>>7641671 Freud. Being and Time. Being and Nothingness. Phenomenology of Spirit. Phenomenology of Perception. Ecrits. Zarathustra, Beyond Good and Evil, Genealogy of Morals. Tons more, read those first.
>>7641734 meant non-fiction. If a person wants to get into phil. or psychology fiction is not the place to look to. And def. not what any well read person would consider "essential". Nothing wrong with those works (well...) but not stuff to read if you want actual insight into those fields.
>>7641703 If you go this path avoid the stoics. Start with aristotle and plato then move onto this stuff >>7641701 or start with those. I'm one of the few on this board that don't sing the Greek's praises.
>>7641778 >f you go this path avoid the stoics. Start with aristotle and plato then move onto this stuff >>7641701 or start with those. I'm one of the few on this board that don't sing the Greek's praises. ok!!

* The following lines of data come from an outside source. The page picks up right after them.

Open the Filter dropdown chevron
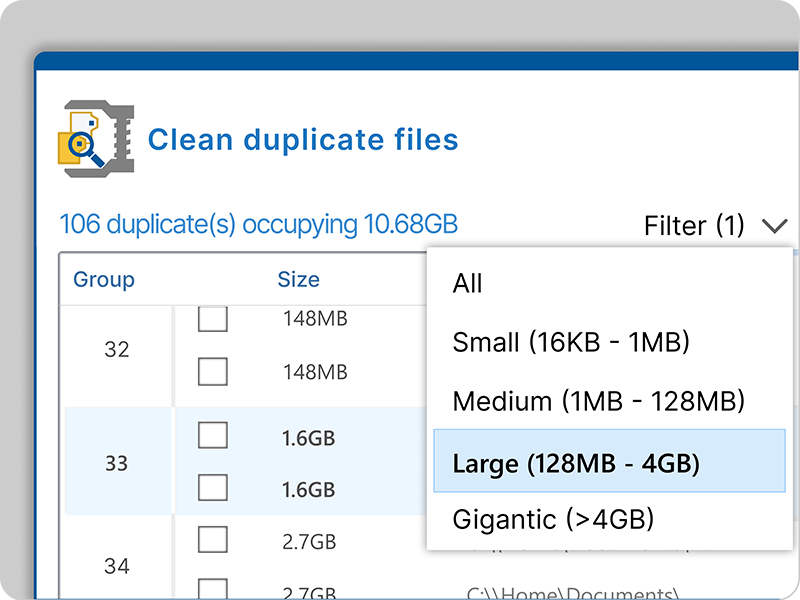Screen dimensions: 800x600 point(775,226)
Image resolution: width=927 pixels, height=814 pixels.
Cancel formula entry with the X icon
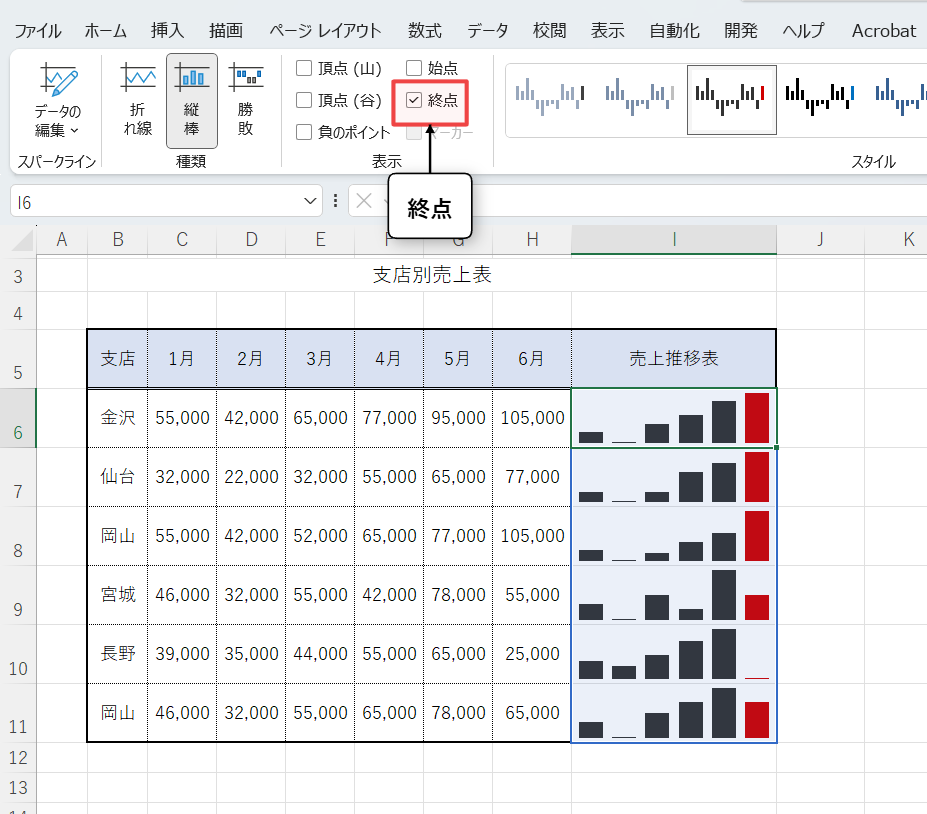[x=364, y=201]
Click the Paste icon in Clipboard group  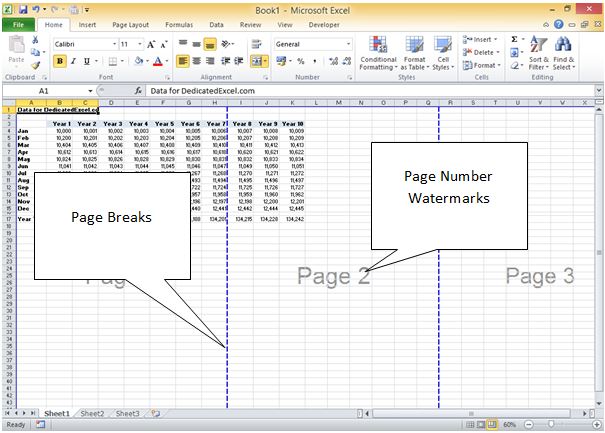[x=17, y=50]
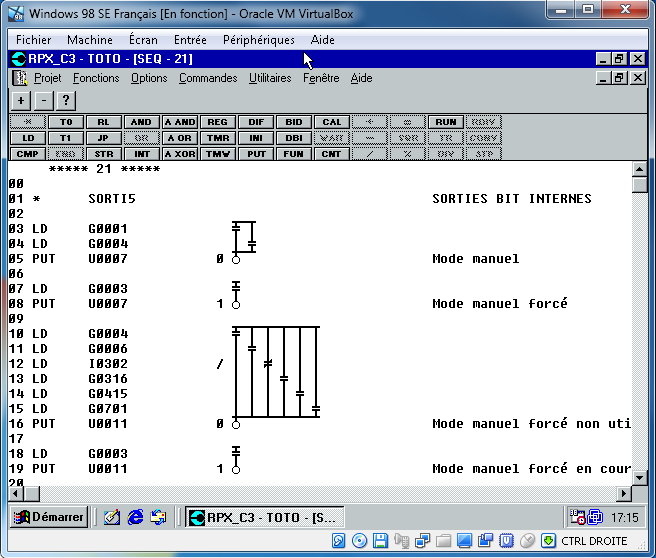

It is generally not recommended to jump into phil without reading some basic introductions first but me for example I got into philosophy through Deleuze and the density of his thought seems unpenetrable at times
I had to read secondary texts and put in hours of research on the side but it all worked out in the end and just ignited my passion for phil even more Just need to really dig what the philosopher of your choice offers to his readers
You might find these interesting: John McDowell's Mind and World, Fouccault's Discipline and Punish and Wittgenstein's Philosophical Investigations
>>7641836 >me for example I got into philosophy through Deleuze and the density of his thought seems unpenetrable at times >I had to read secondary texts and put in hours of research on the side but it all worked out in the end and just ignited my passion for phil even more
Do you have any recommendations for texts for getting into Deleuze?
Nope sorry I never purchased any secondary lit on Deleuze, instead I jumped right into the text and did research when I had to
The first thing I read by him was Rhizomes which itself is a part of Mille Plateux, a book you shouldn't bother with until you're confident enough with how Delueze's (and Guattari's) mind work. That segment is short and sets the tone for everything he has done before and after Rhizomes. It is basically proposes a new way of reading books and traversing labyrinths of information.

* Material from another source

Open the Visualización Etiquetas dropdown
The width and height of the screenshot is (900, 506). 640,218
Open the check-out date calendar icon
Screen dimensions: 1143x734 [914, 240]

I also read Cinema 1 and 2 but that's not required reading like I said go for anything that you catches your attention Deleuze has a large and thematicaly varied body of work. Difference and Repetition and Anti-Oedipus are arguably his most famous texts
Just have an online dictionary ready at hand because he uses a stem-riddled vocabulary and often recontextualizes those words how he sees fit Have a pen at your side and take notes all the time, write down your own thoughts and questions
I read a book on legendary publisher Peter Gente, who popularized Fouccault and Deleuze in Germany, he and his circle of friends had studied Anti-Oedipus in their freetime for 5 years. They met up almost daily in cafees and their flats, read it in silence or discussesd it for hours. What I want to say is that Deleuze is an ocean and it is on you how deep you're willing to go
Also, Freud is never essential reading. His ideas aren't based in reality, and while he is a worthy contributor to psychology and has historical significance, you won't get anything sound out of his books. So don't waste your time.
>>7644320 That is bullshit. Freud is still a very insightful read and I feel like today's psychology STILL has some things to learn from his approach to psychology, it's a shame he's outdated. Having said that, for psychology I recommend "The Social Animal" by Elliot Aronson, I would consider this very essential for Social Psychology at least.

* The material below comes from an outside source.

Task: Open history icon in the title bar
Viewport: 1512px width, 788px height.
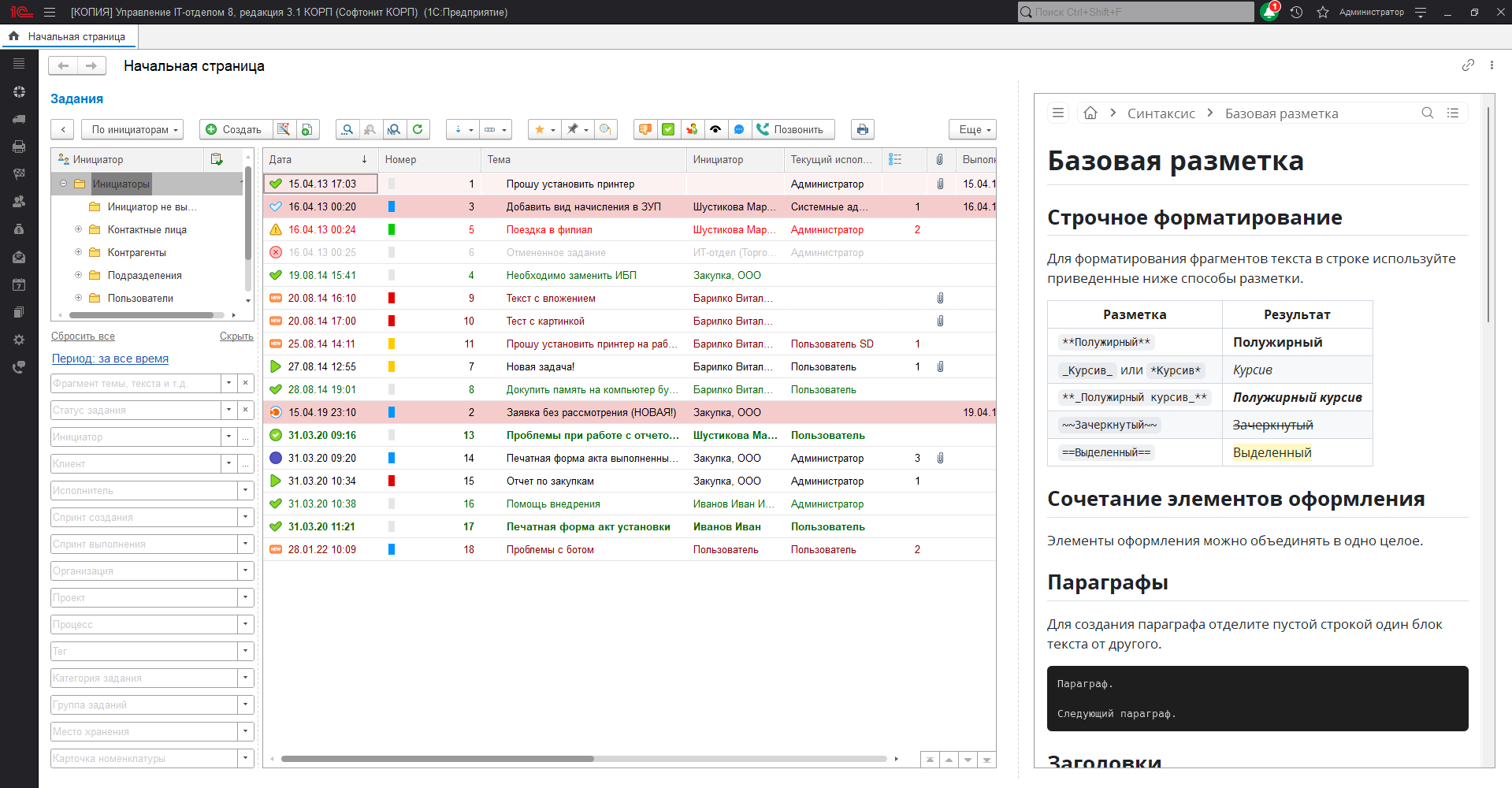Action: [1296, 12]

>>7644320 >infallible scientific method untainted by biases and institutional conformity :^) If you're going for all-encompassing "life, the universe, and everything" stuff, then I think individual experienced thinkers shooting from their hips is the best you're going to get.
Freud wasn't right about everything, but he wasn't wrong about everything, either.
Intellectual maturity comes when you can weigh ideas instead of thinkers.